Could you give the stretch of the data from the line containing "Open the hamburger menu on the mobile preview" through the end as a Markdown table with the columns "Row" and "Line," skipping blank lines and leaving the pictures out?

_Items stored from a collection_

=======

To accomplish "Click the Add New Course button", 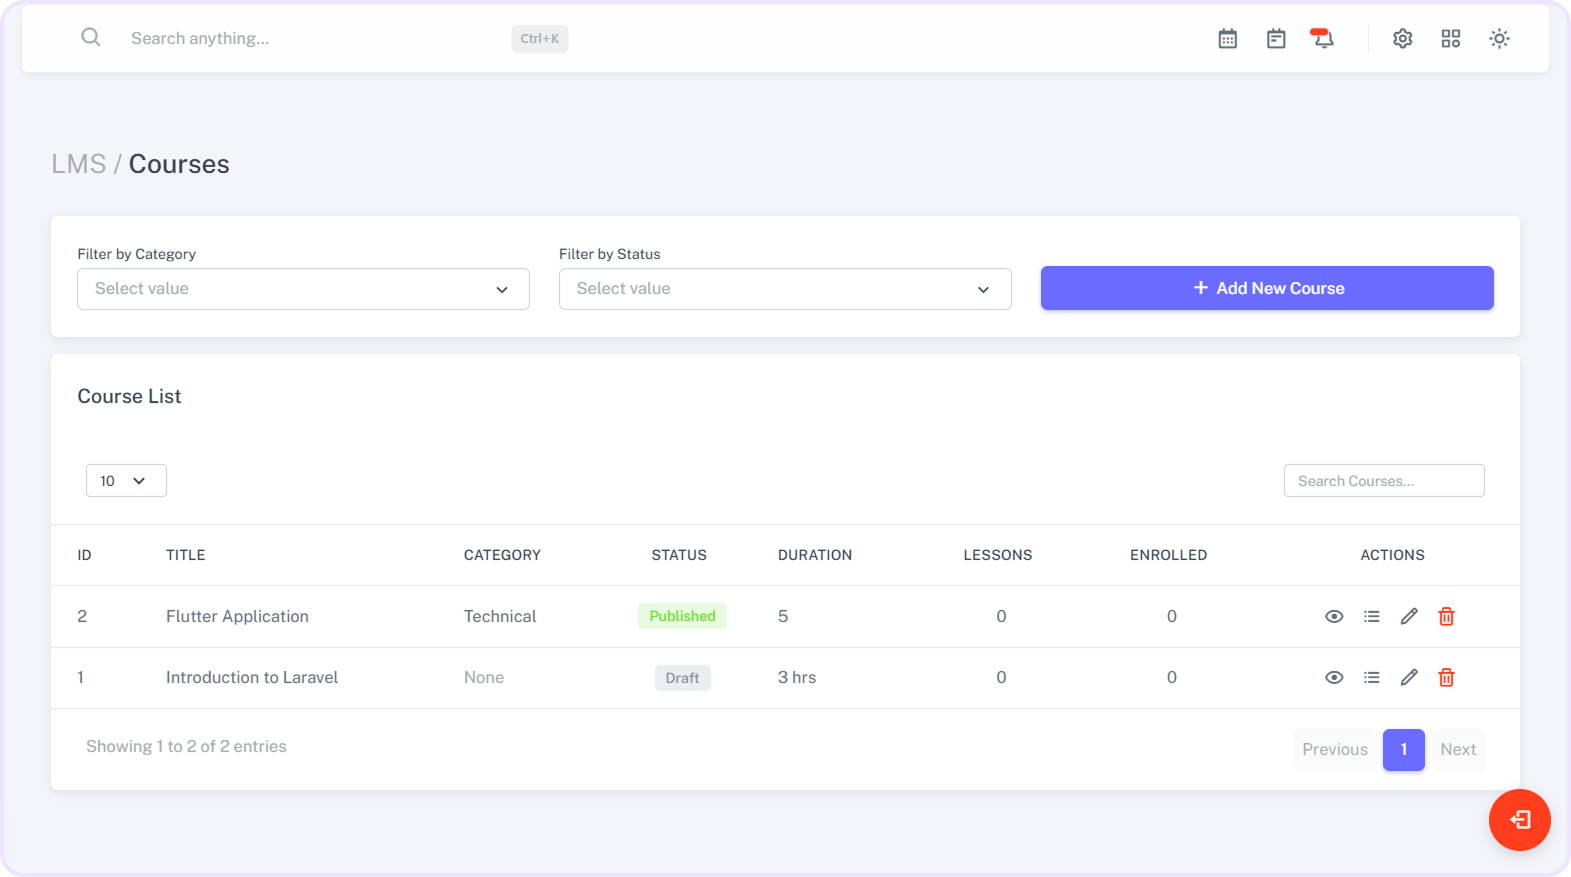I will coord(1267,288).
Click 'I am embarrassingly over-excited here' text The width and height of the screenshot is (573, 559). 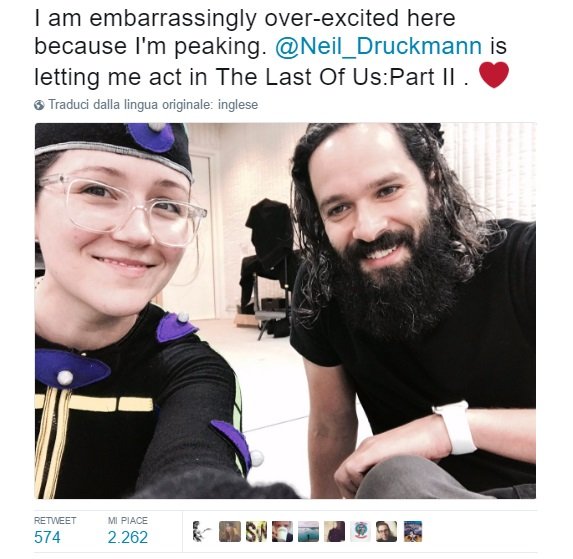point(245,18)
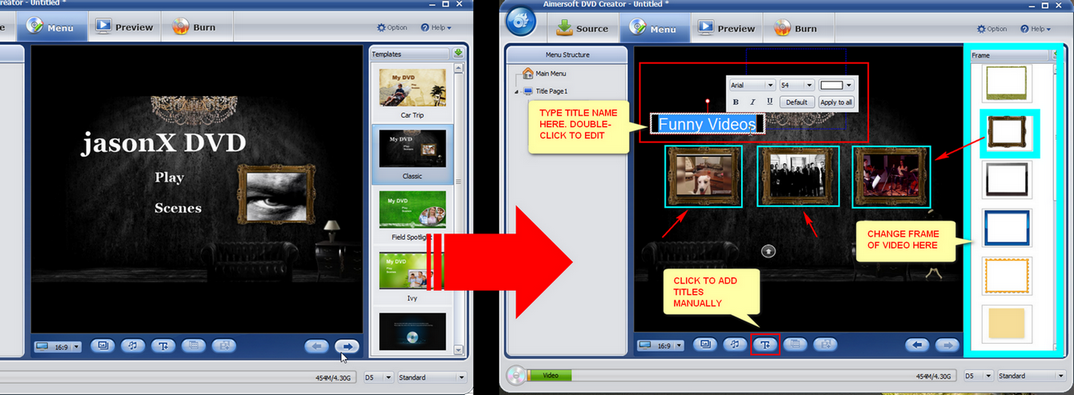The height and width of the screenshot is (395, 1074).
Task: Toggle Bold in the text format popup
Action: (x=736, y=102)
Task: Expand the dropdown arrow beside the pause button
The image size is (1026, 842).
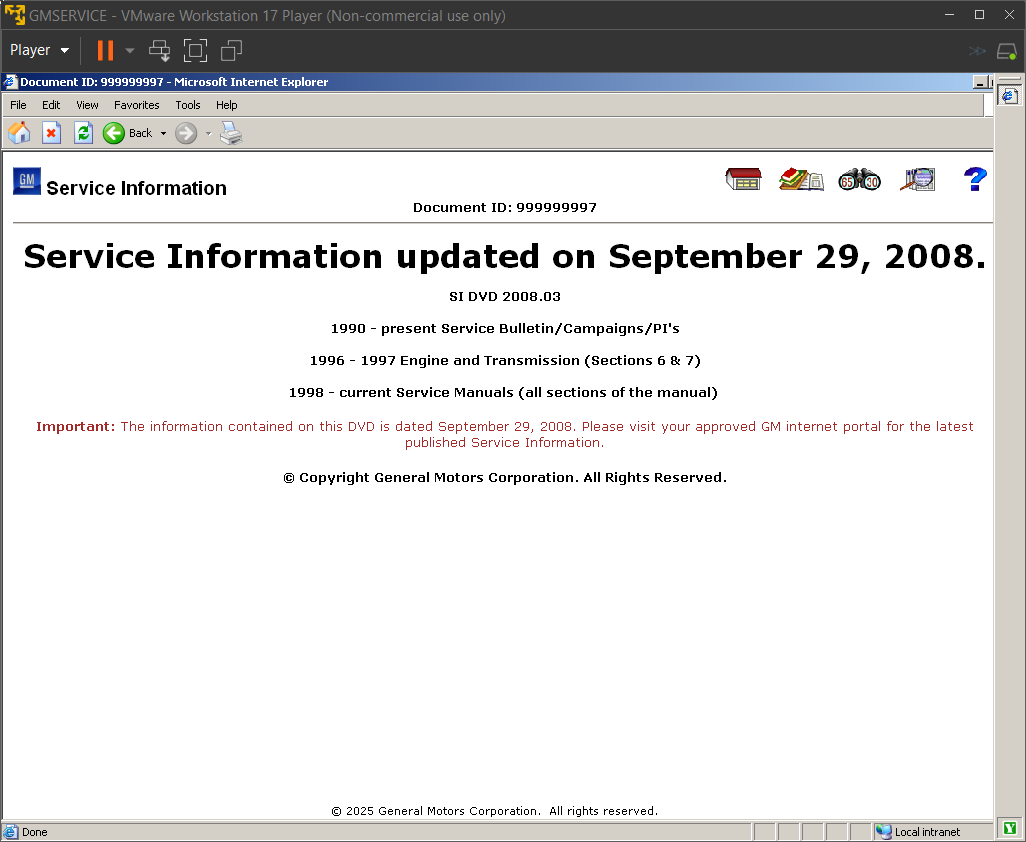Action: [x=130, y=50]
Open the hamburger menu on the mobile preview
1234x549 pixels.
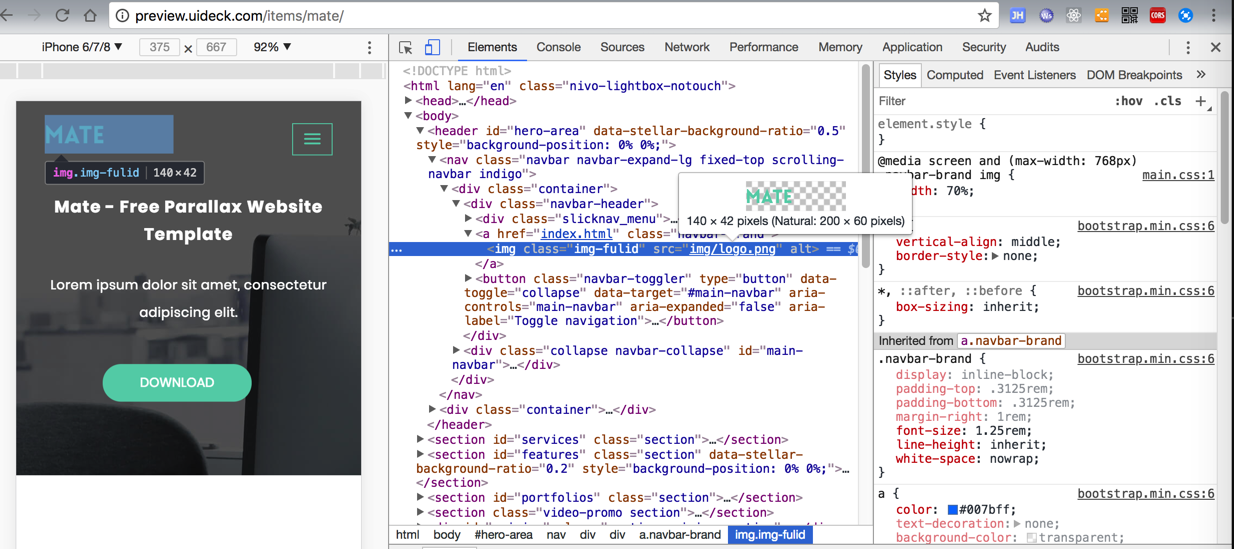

=======

_The result_
| Row | Line |
|---|---|
| 1 | Open the hamburger menu on the mobile preview |
| 2 | 1234x549 pixels. |